• Problem statement: In the following listing, work out how many lines contain the string "title", and state only that number.

□ □ □ □ □ □ □

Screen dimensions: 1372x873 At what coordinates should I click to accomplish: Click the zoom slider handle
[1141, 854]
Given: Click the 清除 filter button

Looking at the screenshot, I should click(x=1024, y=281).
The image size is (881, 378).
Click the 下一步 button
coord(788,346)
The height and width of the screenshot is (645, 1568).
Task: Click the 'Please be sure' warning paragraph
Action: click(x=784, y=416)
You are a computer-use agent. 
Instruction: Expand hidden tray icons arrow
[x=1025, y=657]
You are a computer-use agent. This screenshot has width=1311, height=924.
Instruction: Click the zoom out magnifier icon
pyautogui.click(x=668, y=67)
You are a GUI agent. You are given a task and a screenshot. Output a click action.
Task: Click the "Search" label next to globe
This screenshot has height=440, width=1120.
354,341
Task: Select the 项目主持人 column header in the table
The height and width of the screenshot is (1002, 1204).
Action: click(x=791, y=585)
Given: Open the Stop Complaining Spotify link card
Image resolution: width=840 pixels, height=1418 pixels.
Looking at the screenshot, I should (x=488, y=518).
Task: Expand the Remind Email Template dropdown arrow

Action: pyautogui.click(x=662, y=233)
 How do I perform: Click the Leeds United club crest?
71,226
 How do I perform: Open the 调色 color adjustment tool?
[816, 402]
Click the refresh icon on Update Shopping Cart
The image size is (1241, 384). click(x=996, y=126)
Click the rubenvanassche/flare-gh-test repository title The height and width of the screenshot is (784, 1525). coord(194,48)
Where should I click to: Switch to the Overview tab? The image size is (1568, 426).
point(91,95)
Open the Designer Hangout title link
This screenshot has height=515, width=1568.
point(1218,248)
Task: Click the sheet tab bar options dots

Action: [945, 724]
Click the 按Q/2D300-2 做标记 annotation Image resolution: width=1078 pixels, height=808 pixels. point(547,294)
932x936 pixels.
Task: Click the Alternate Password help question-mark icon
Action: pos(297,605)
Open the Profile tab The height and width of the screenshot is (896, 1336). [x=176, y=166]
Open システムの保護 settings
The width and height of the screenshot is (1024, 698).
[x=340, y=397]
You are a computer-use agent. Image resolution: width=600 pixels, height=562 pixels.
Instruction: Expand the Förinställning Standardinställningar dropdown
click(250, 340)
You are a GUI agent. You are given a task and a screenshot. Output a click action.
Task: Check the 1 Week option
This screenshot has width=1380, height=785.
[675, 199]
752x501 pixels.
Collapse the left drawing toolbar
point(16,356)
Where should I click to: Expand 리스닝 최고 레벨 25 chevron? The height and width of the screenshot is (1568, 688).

□ □ □ □ □ □ □

• Output for this task: 2